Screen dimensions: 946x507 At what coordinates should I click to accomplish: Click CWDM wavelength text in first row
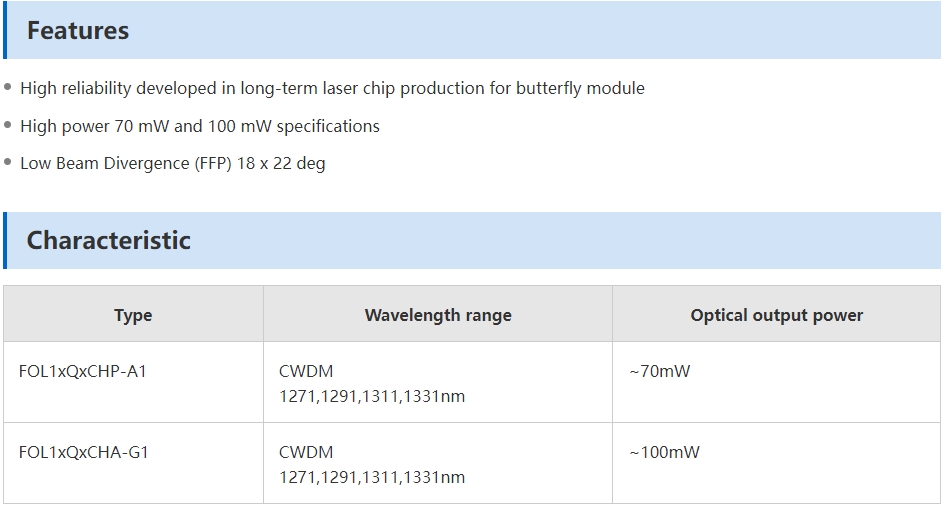click(306, 371)
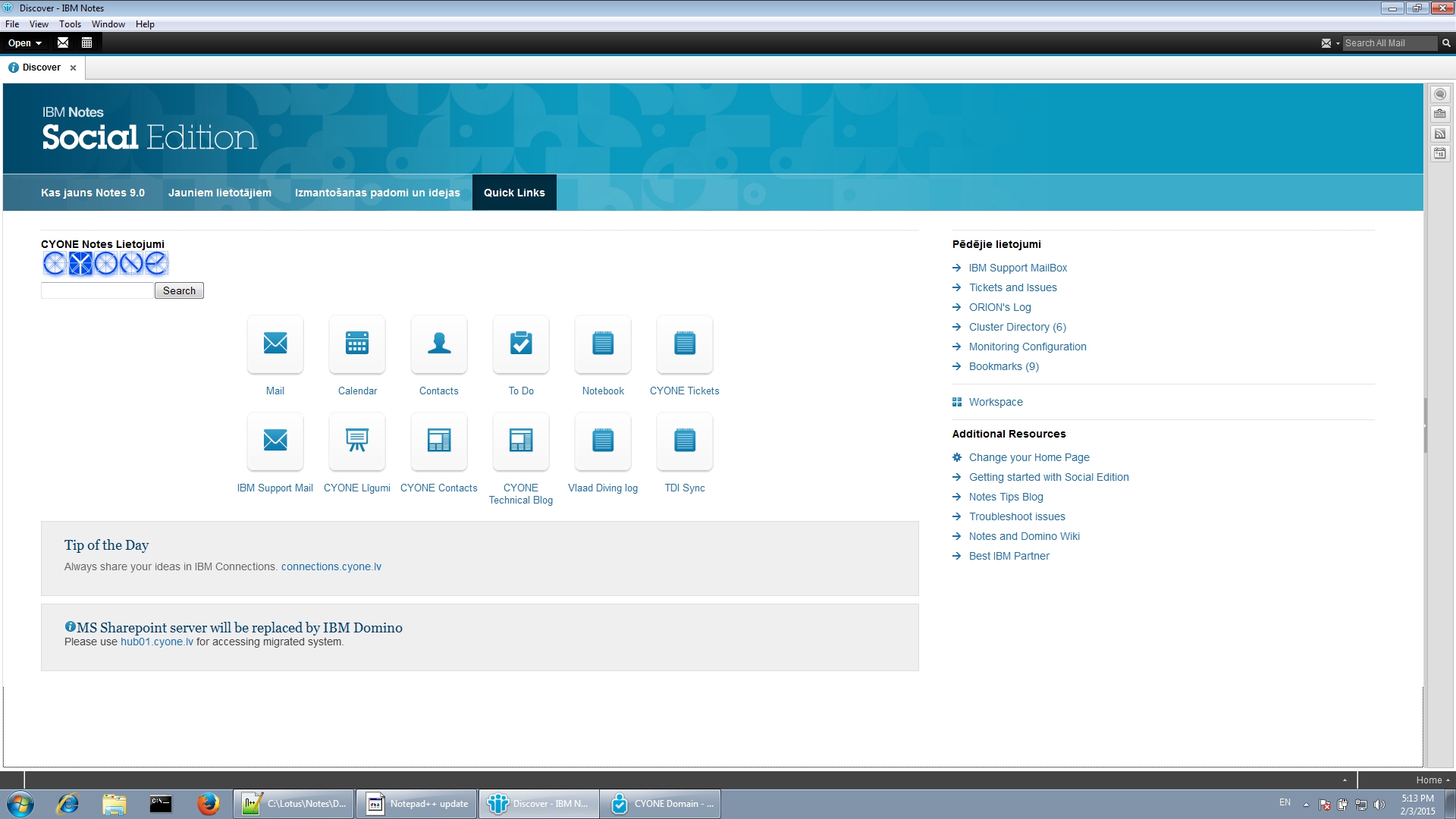The image size is (1456, 819).
Task: Open Bookmarks (9) in recent apps
Action: pyautogui.click(x=1003, y=366)
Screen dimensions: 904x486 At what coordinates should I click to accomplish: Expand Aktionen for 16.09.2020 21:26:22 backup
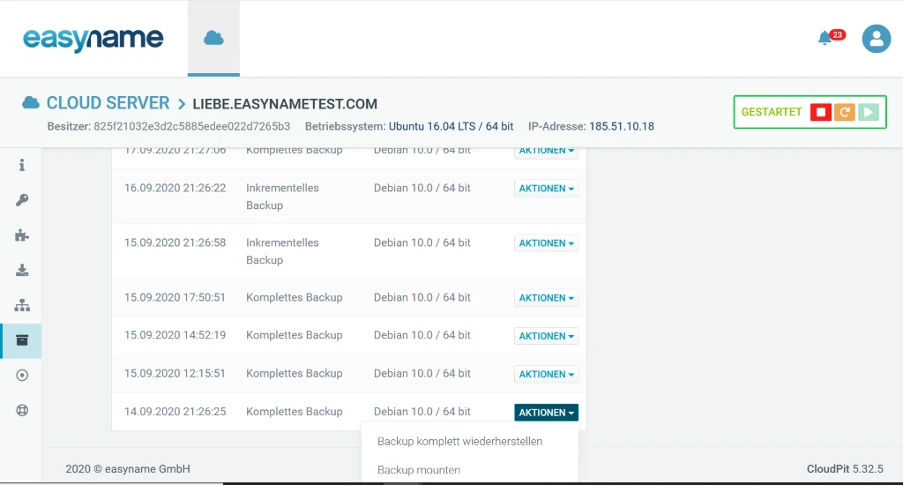click(546, 188)
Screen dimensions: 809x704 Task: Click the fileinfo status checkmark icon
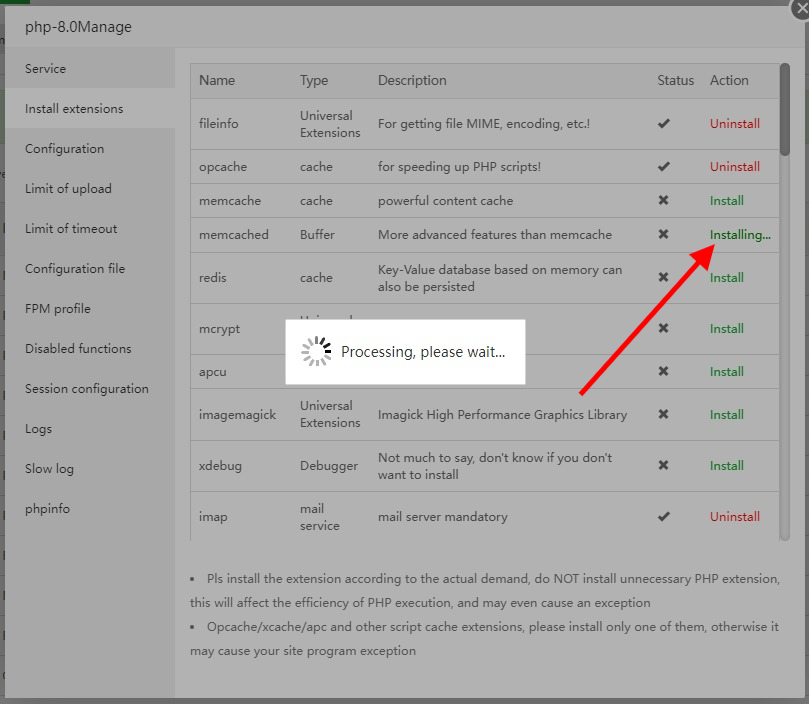pos(663,124)
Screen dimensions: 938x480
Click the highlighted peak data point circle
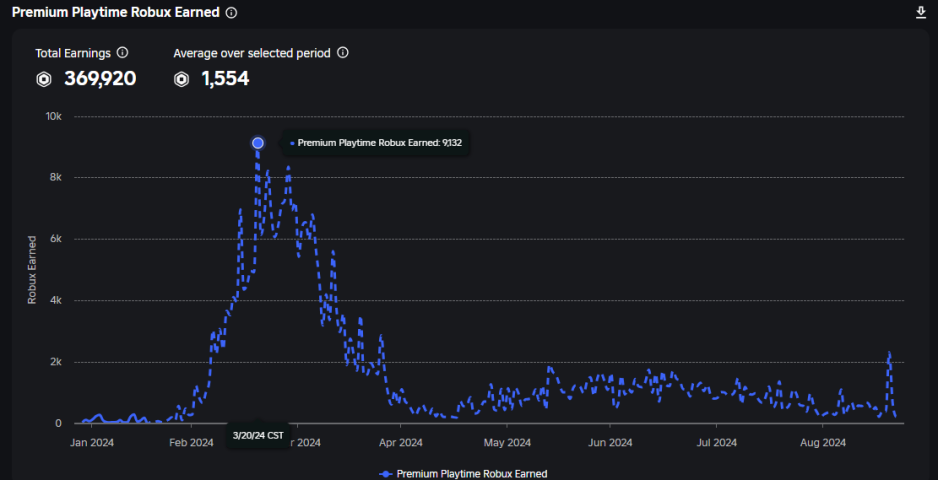258,143
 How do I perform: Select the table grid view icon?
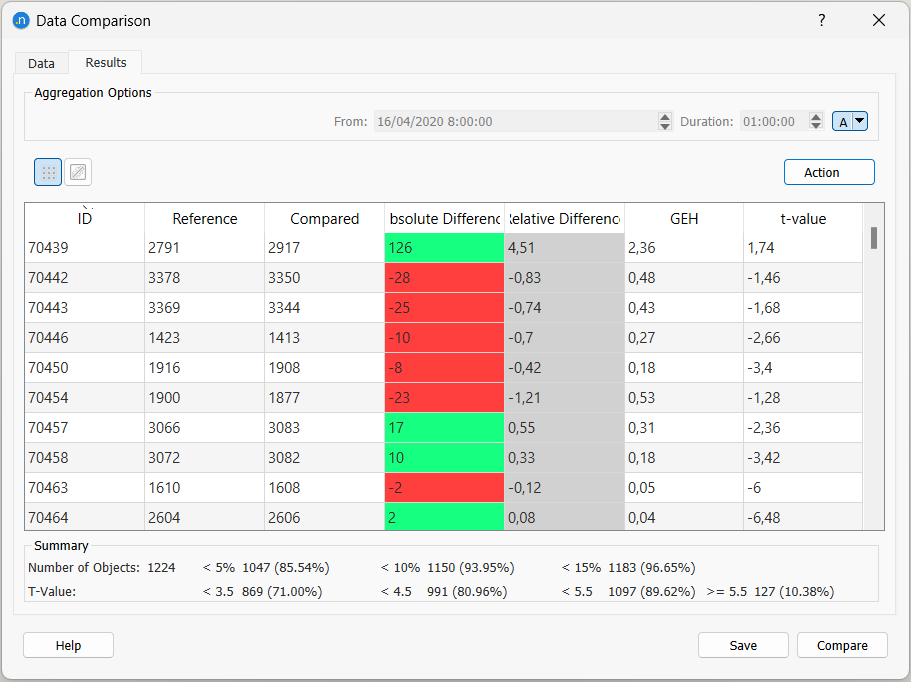tap(48, 172)
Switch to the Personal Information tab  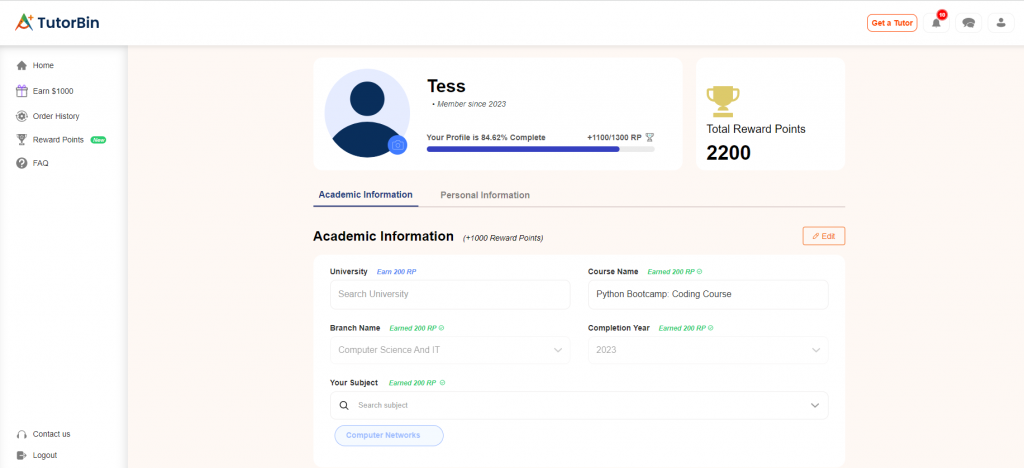(485, 195)
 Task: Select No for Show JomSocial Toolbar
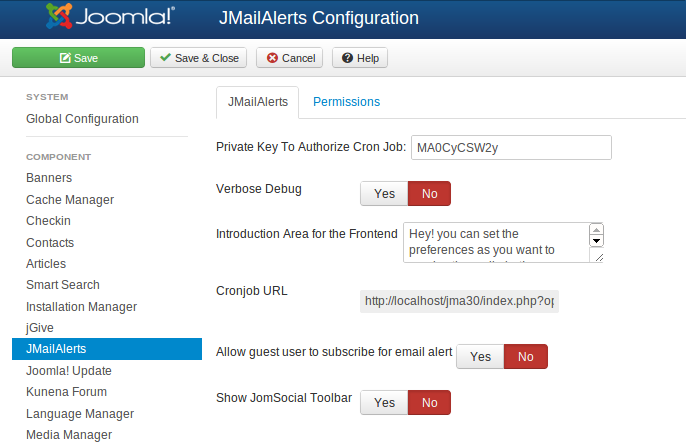click(x=429, y=403)
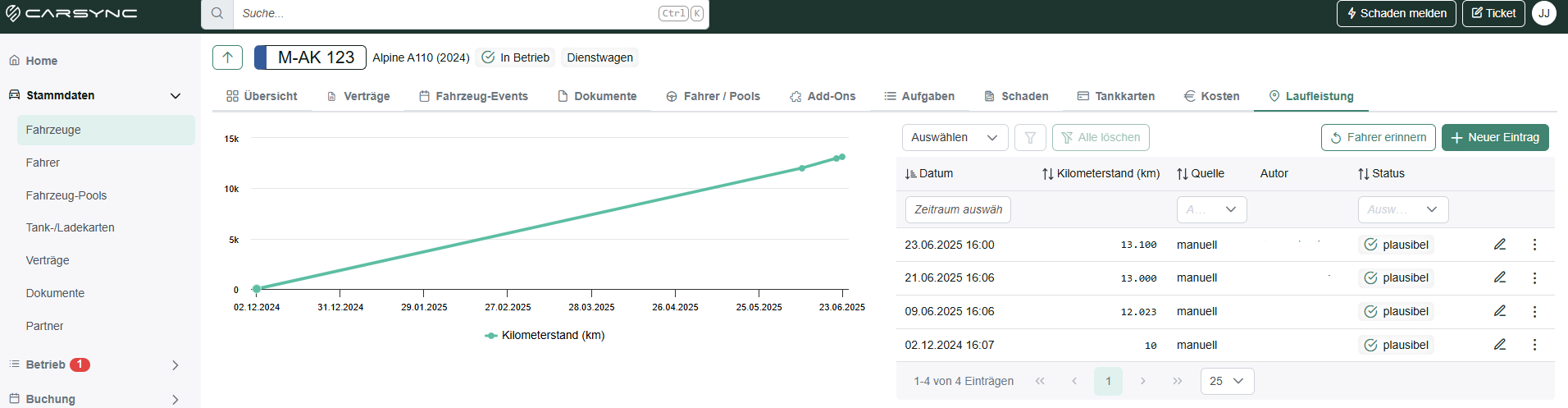Sort table by Status column
1568x408 pixels.
1381,174
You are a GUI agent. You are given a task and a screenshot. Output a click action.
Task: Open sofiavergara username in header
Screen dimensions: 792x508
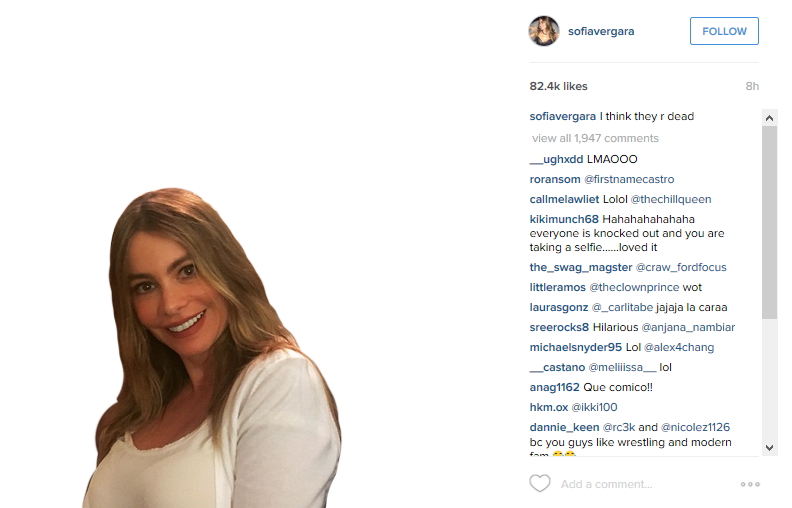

--------------------------------

Reproduce the records verbatim from the line containing "Screen dimensions: 809x704" through the line containing "tap(48, 172)", both lines included. Omit the pictures from your output.

# [Output]
Screen dimensions: 809x704 Task: Click the fileinfo status checkmark icon
pos(663,124)
Screen dimensions: 938x480
Click the highlighted peak data point circle
258,143
 How do I perform: Select the table grid view icon?
tap(48, 172)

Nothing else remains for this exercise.